| AUFGABENDETAILS |
Aktualisiere im Text über Paul Lechler den Abschnitt von „Lechler gründete den“ bis „geistliches Liedgut aufführt.“, indem du „Freudenstadt“ durch „Baiersbronn“ ersetzt. Gib den Abschnitt danach vollständig wieder.

| SEITENTEXT |
※ ※ ※

Christ, Unternehmer, Sozialreformer
Paul Lechler wurde am 28.November 1849 in Böblingen geboren. Sein Vater war Apotheker, seine Mutter stammte aus einem schwäbischen Pfarrhaus. Lechler verbrachte seine Jugend in Stuttgart, besuchte das Karls-Gymnasium bis zum 15.Lebensjahr und begann nach der Konfirmation eine kaufmännische Lehre im väterlichen Handelshaus für Chemikalien, Medikamente und Farben. Mit 19 Jahren ging er ins europäische Ausland und arbeitete in namhaften Handelshäusern u. a. in Rotterdam, London und Antwerpen.
Lechler übernahm 1871 als Teilhaber die Lack- und Firnisfabrik seines Vaters und baute diese zu einem gutgehenden Unternehmen aus. Bereits im Alter von 26 Jahren beschloss er, zehn Prozent seines Unternehmensgewinns kirchlichen und sozialen Organisationen zur Verfügung zu stellen. Immer intensiver widmete er sich karitativen Aufgaben, u.a. in der Stuttgarter Armenpflege. So initiierte und finanzierte er 1882 den Bau des früheren Martinshauses samt Kapelle und einer Kinderschule auf der Prag in Stuttgart. Er rief die erste private Stuttgarter Arbeitsvermittlung ins Leben und engagierte sich im sozialen Wohnungsbau.
Lechler gründete den Stuttgarter Hymnus-Knabenchor, der bis heute auftritt
Im Jahre 1887 gründete er den „Verein zur Hilfe in außerordentlichen Notstandsfällen auf dem Lande“ der bis heute tätig ist. Er kaufte und stiftete 1890 das Palmenwald-Gelände in Freudenstadt zur Errichtung eines christlichen Erholungsheims. Zu Beginn des 20. Jahrhunderts initiierte Lechler die Gründung eines Knabenchores in Stuttgart, der als Hymnus-Knabenchor bekannt wurde. Diese Gründung stellte einen bedeutenden Schritt in der Förderung der musikalischen Bildung und der kulturellen Teilhabe von Jugendlichen dar. Mit der Unterstützung von Persönlichkeiten aus Kirchen- und Schulwesen in Stuttgart legte Paul Lechler den Grundstein für einen Chor, der bis in die Gegenwart vor allem geistliches Liedgut aufführt.

※ ※ ※

| Gespeicherte Einträge |
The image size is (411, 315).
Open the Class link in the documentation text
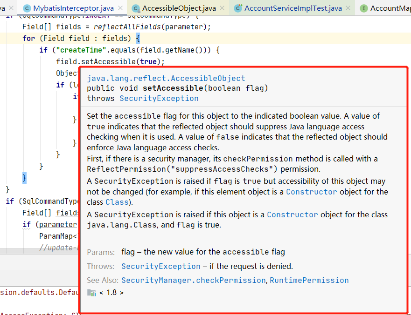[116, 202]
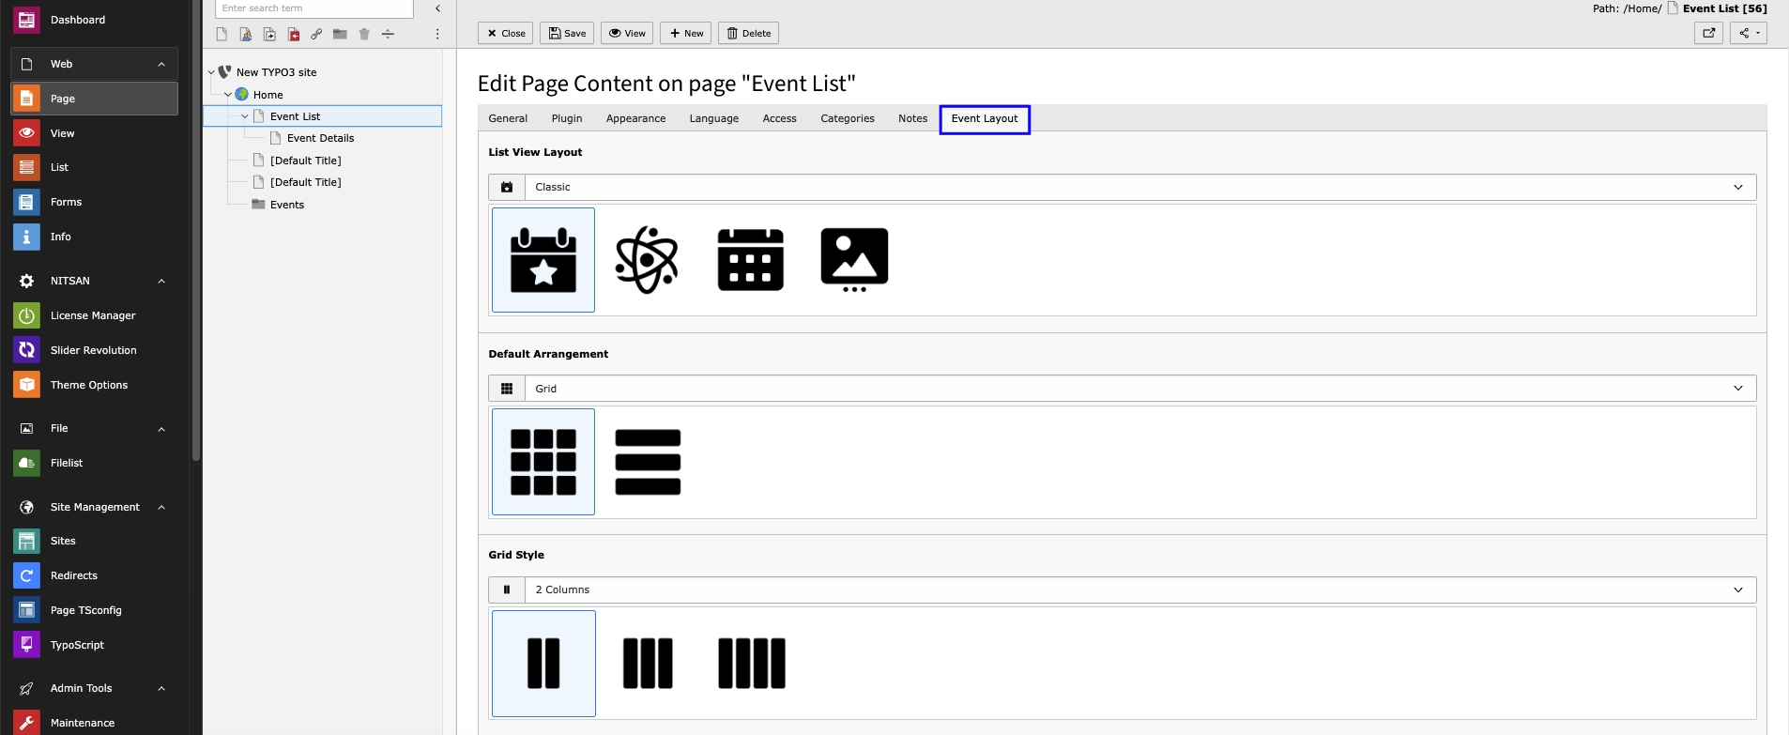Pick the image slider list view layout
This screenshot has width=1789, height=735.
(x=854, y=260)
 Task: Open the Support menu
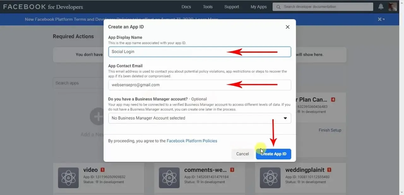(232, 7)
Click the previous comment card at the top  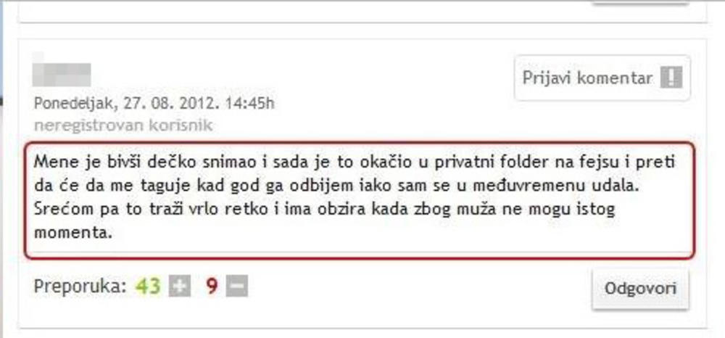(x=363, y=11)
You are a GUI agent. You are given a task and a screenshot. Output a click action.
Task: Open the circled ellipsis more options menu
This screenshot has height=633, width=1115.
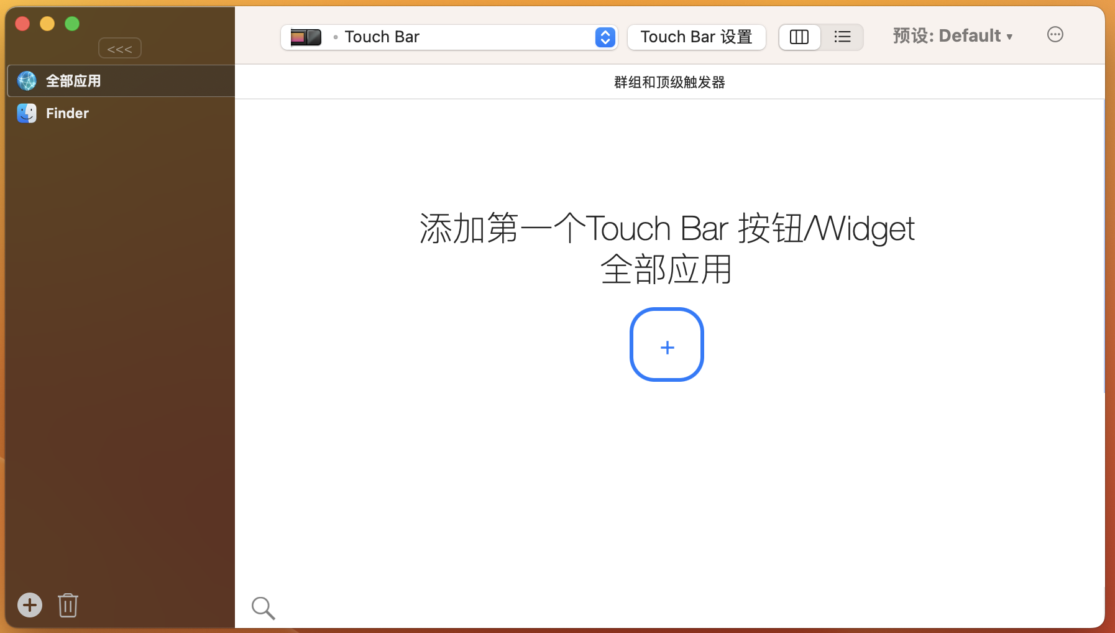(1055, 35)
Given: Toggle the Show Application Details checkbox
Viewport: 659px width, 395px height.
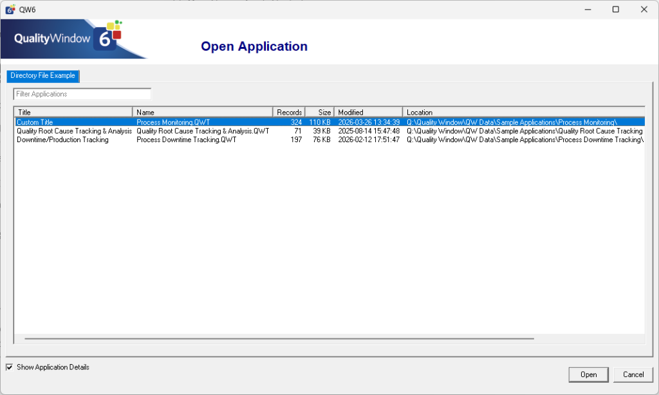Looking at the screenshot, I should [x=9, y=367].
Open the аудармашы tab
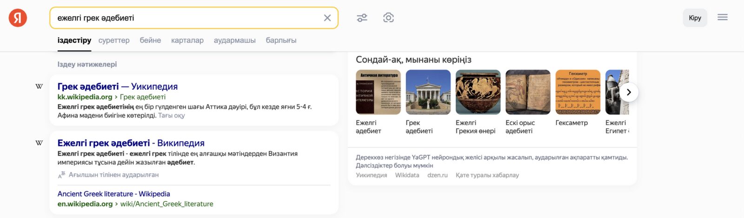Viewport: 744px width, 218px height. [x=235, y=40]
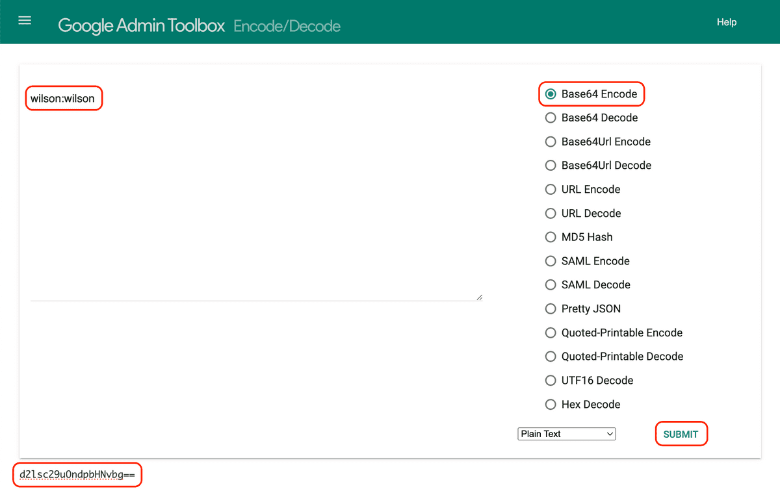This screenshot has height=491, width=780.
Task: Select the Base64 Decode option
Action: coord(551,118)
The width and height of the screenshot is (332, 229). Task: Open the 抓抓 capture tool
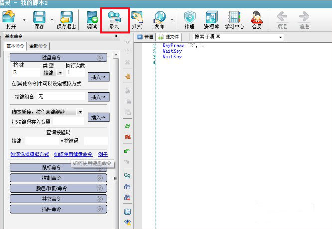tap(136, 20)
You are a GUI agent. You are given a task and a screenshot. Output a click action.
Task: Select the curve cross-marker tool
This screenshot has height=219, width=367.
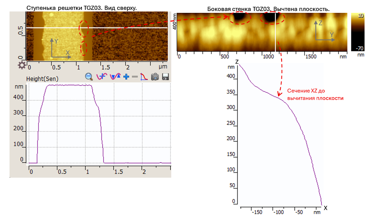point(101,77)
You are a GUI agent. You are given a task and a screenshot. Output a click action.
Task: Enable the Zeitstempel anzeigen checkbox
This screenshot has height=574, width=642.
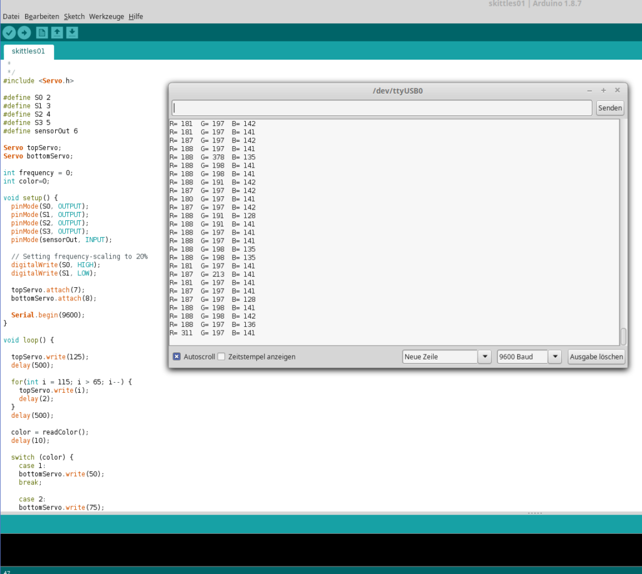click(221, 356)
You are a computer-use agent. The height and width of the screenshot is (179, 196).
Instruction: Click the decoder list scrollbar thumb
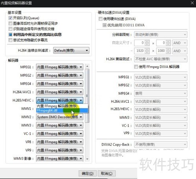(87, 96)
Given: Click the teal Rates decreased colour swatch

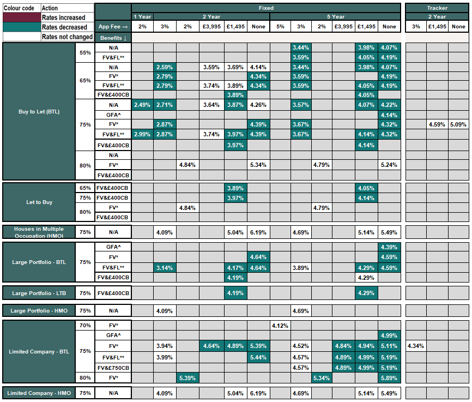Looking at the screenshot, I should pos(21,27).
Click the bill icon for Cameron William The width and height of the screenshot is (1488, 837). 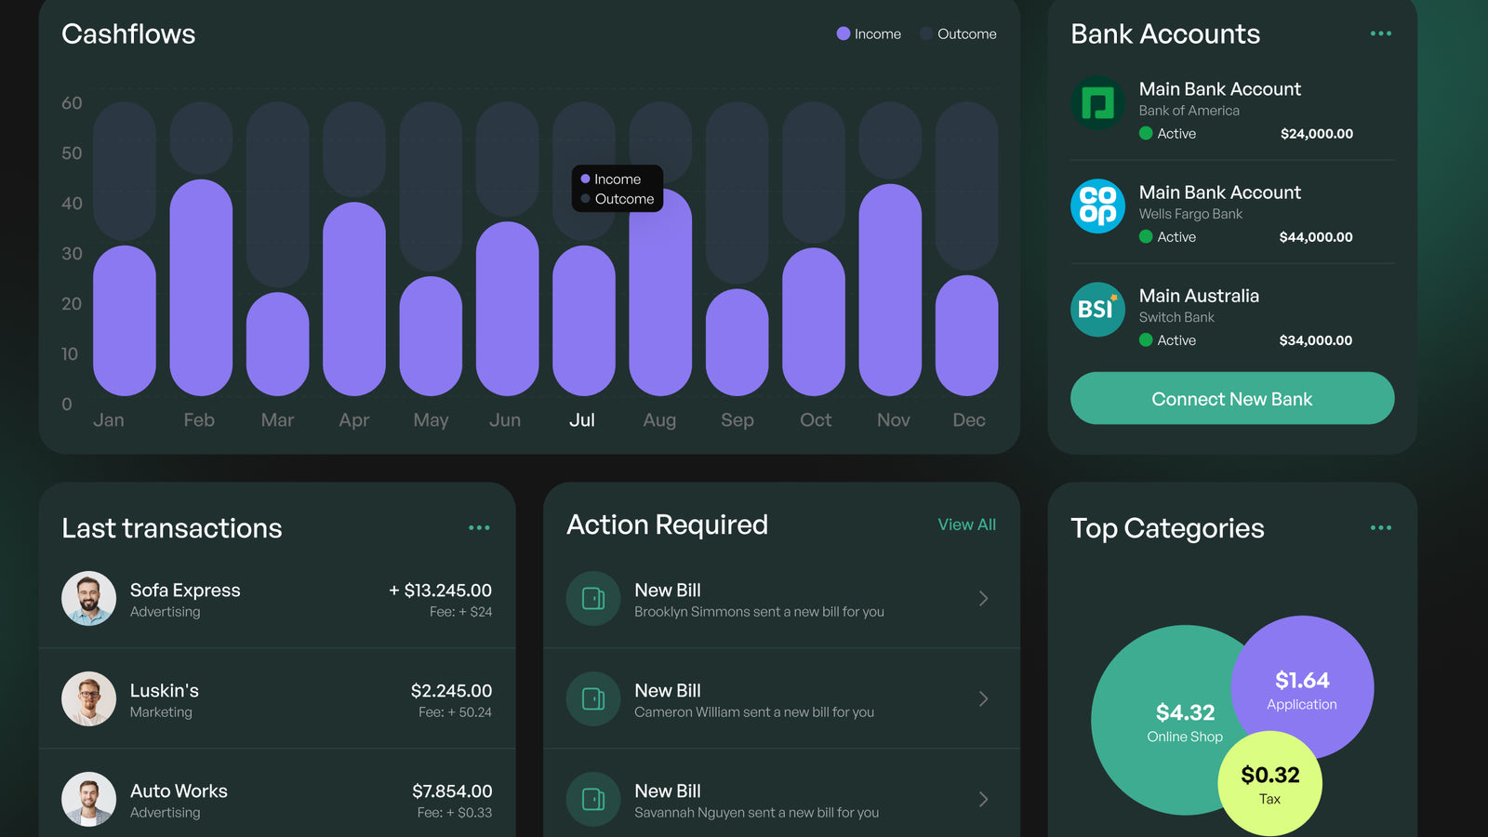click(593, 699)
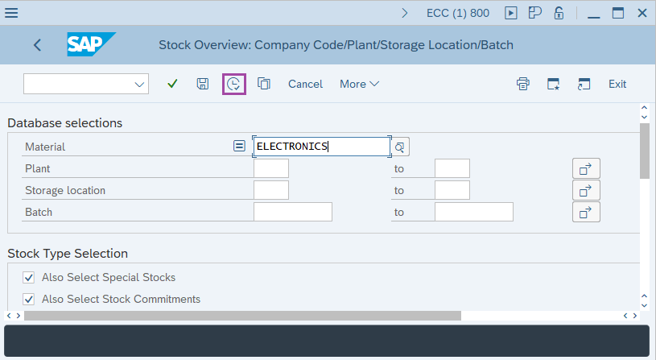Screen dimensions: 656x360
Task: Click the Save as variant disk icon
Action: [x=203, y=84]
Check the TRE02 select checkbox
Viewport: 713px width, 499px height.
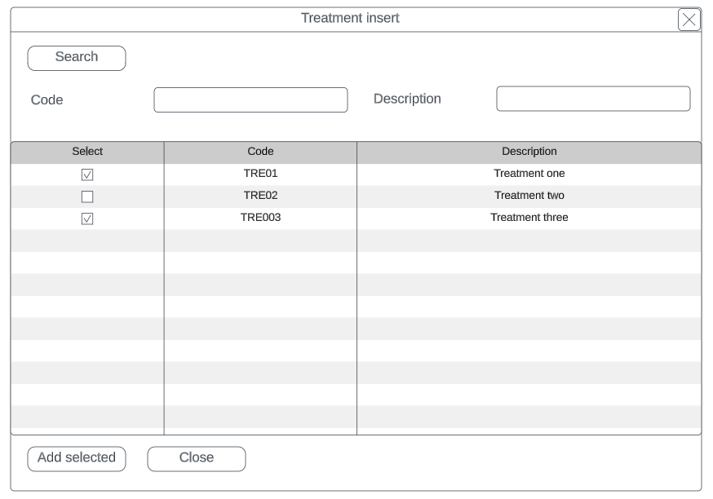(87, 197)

※ ※ ※

| ERGEBNIS DER AUFGABE |
Lechler gründete den Stuttgarter Hymnus-Knabenchor, der bis heute auftritt
Im Jahre 1887 gründete er den „Verein zur Hilfe in außerordentlichen Notstandsfällen auf dem Lande“ der bis heute tätig ist. Er kaufte und stiftete 1890 das Palmenwald-Gelände in Baiersbronn zur Errichtung eines christlichen Erholungsheims. Zu Beginn des 20. Jahrhunderts initiierte Lechler die Gründung eines Knabenchores in Stuttgart, der als Hymnus-Knabenchor bekannt wurde. Diese Gründung stellte einen bedeutenden Schritt in der Förderung der musikalischen Bildung und der kulturellen Teilhabe von Jugendlichen dar. Mit der Unterstützung von Persönlichkeiten aus Kirchen- und Schulwesen in Stuttgart legte Paul Lechler den Grundstein für einen Chor, der bis in die Gegenwart vor allem geistliches Liedgut aufführt.